- _TESTO FORNITO_:
##########
Piove, e non si sa dove dormiranno queste persone perchè non è stato attivato un percorso di assistenza, nonostante lo sgombero sia stato deciso con anticipo dal prefetto Piantedosi e approvato dal Comitato Provinciale Ordine e Sicurezza.
Le persone riferiscono di essere state costrette uscire in fretta, senza possibilità di portare fuori le proprie cose: abiti, sacchi a pelo, documenti, per ottenerli dovranno tornare qui l’indomani, la mattina presto. Durante la giornata sono accorsə diversə attivistə del coordinamento Documenti per Tutt*, una rete composta da italianə e stranierə in tutta Italia, che a Roma aveva organizzato uno sciopero nazionale lo scorso 31 marzo, per denunciare le condizioni delle persone straniere e immigrate legate alla difficoltà di ottenere i documenti.
Grazie al tam-tam di telefonate qualcuno è riuscito a trovare accoglienza in degli spazi sociali, gli altri hanno passato la notte fuori, perchè di posti nel circuito d’accoglienza romano non ce n’erano: «Ci hanno mandato qui stamattina su segnalazione della Sala Operativa Sociale, ma sapevamo già che non potevamo fare nulla» raccontano due operatori SOS del Comune di Roma. Carla Corciulo, consigliera del IV Municipio per Sinistra Civica Ecologista, racconta di essersi recata in via del Frantoio in mattinata esprimendo peoccupazione sul destino degli occupanti e di aver ricevuto rassicurazioni dall’assessore presente, anche in virtù del comunicato del Presidente del IV Municipio Massimiliano Umberti, che su facebook ha scritto: «Le fragilità verranno seguite ed accompagnate in un percorso di assistenza e integrazione».
Anche Nonna Roma, Arci Roma, Circolo Arci Concetto Marchesi, Rete Antisfratto Roma Est e altre associazioni hanno espresso solidarietà, sia online che partecipando al presidio organizzato il giorno seguente davanti alla sede del IV Municipio, in via Tiburtina 1163, a ridosso del Gra. A incontrare i manifestanti, sono scesi alcuni membri della Giunta, tra cui Umberti, che ha ammesso che il piano d’accoglienza non c’era, rimbalzando la responsabilità sulla prefettura. Al termine del presidio, 6 persone, di cui 3 con disabilità, hanno trovato accoglienza in strutture del circuito romano e alcunə manifestanti, assieme agli altri occupanti, si sono radunatə nuovamente davanti in via del Frantoio.
##########
Righe di testo e di puntamento di elementi:
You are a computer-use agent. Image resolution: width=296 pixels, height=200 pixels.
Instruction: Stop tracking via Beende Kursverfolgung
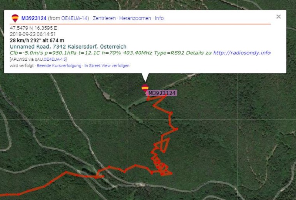pos(59,66)
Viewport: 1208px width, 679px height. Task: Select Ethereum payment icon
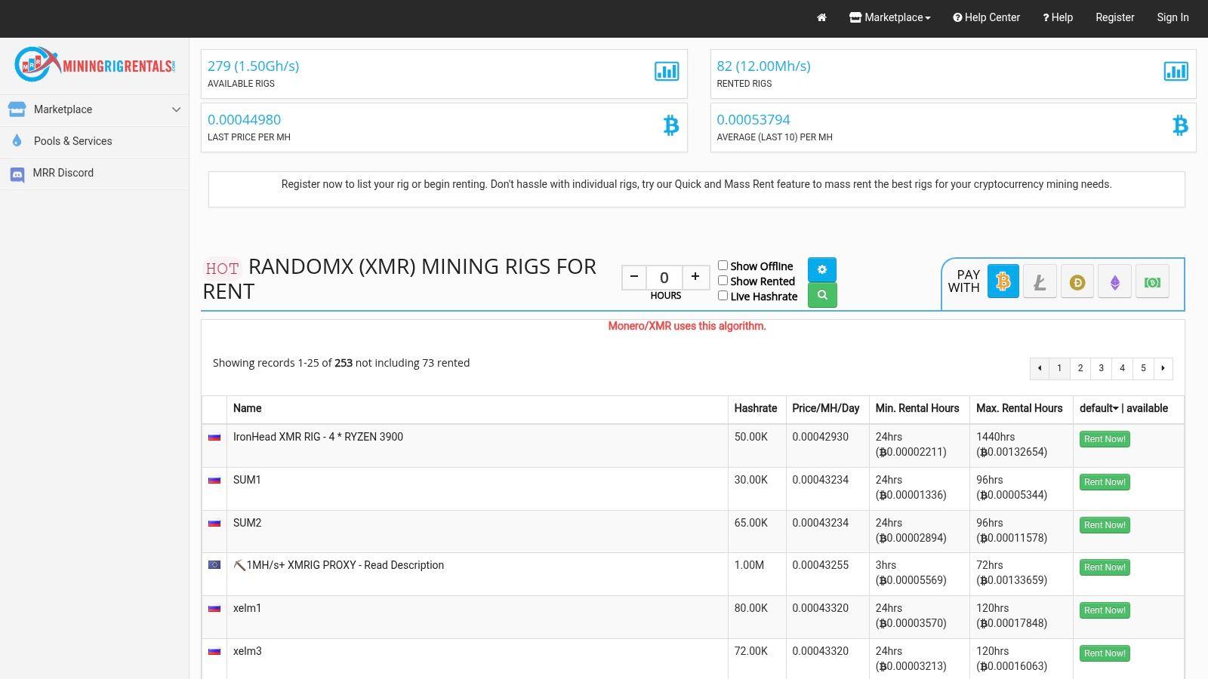(x=1115, y=281)
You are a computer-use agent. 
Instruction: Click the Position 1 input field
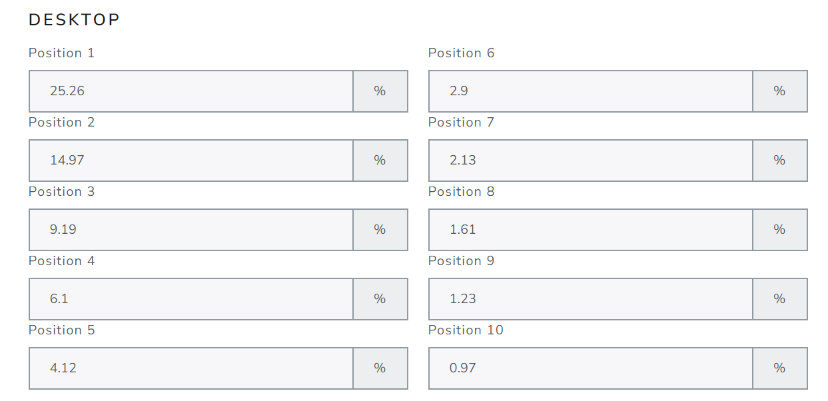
##########
- _OBIETTIVI_:
#1 Nell'articolo sullo sgombero di via del Frantoio, a quale indirizzo si trova la sede del IV Municipio dove si è tenuto il presidio?
#2 Estrai dall'articolo sullo sgombero di via del Frantoio tutto il testo che va da "Piove, e non" fino a "ottenere i documenti.".
#3 Continua l'articolo sullo sgombero di via del Frantoio dopo la sua ultima frase.

- _RISPOSTE SCRITTE_:
#1 In via Tiburtina 1163, a ridosso del Gra.

#2
Piove, e non si sa dove dormiranno queste persone perchè non è stato attivato un percorso di assistenza, nonostante lo sgombero sia stato deciso con anticipo dal prefetto Piantedosi e approvato dal Comitato Provinciale Ordine e Sicurezza.
Le persone riferiscono di essere state costrette uscire in fretta, senza possibilità di portare fuori le proprie cose: abiti, sacchi a pelo, documenti, per ottenerli dovranno tornare qui l’indomani, la mattina presto. Durante la giornata sono accorsə diversə attivistə del coordinamento Documenti per Tutt*, una rete composta da italianə e stranierə in tutta Italia, che a Roma aveva organizzato uno sciopero nazionale lo scorso 31 marzo, per denunciare le condizioni delle persone straniere e immigrate legate alla difficoltà di ottenere i documenti.

#3
Chiedono entro sera una soluzione almeno provvisoria per la notte, mentre scende il buio e minaccia nuovamente di piovere. Da un lato, le persone e le loro cose, valige, borsoni, carrelli. Dall’altro diverse volanti della polizia, una trentina di agenti schierati davanti al cancello e un paio di camionette. Gli occupanti sono preoccupati, alcuni sono affranti, altri molto arrabbiati: «abbiamo i documenti, abbiamo i certificati di lavoro, non siamo criminali, perchè dobbiamo stare così?” dice uno di loro, mentre un altro si chiede ironicamente: “perché non esiste il lavoro contrario, dove la polizia ti porta dentro casa invece di cacciarti?».
Il presidio si è sciolto dopo alcune ore di attesa e telefonate, ripetendo il copione della notte precedente.
Alcune testimonianze, storie e pensieri da quel marciapiede: «Perchè non ci può essere un lavoro contrario di questo, invece di avere la polizia che butta la gente fuori di casa, avere la polizia che porta la gente dentro casa»
La palazzina di via del Frantoio 44 è di proprietà del Comune d Roma ed ha una lunga storia alle spalle. Ex comando della Municipale abbandonato, l’edificio è stato poi occupato e trasformato in centro di accoglienza dalla Cooperativa 29 Giugno, in realtà gestita a scopo di lucro da Salvatore Buzzi, come certificherà poi l’inchiesta su Mafia Capitale. Dal 2015 divenne un vero SPRAR, gestito dalla Crocerossa, poi aperto dal 2017 anche alle persone fragili e senza dimora inviate tramite la Sala Operativa Sociale.
L’attività, che ha aiutato circa 2000 persone, si è conclusa -un’amara coincidenza- il 30 giugno 2018 con lo scadere della convenzione, e la promessa di lavori di rigenerazione dello stabile. Da allora la palazzina continua ad essere rifugio, questa volta abusivo, per molte persone emarginate.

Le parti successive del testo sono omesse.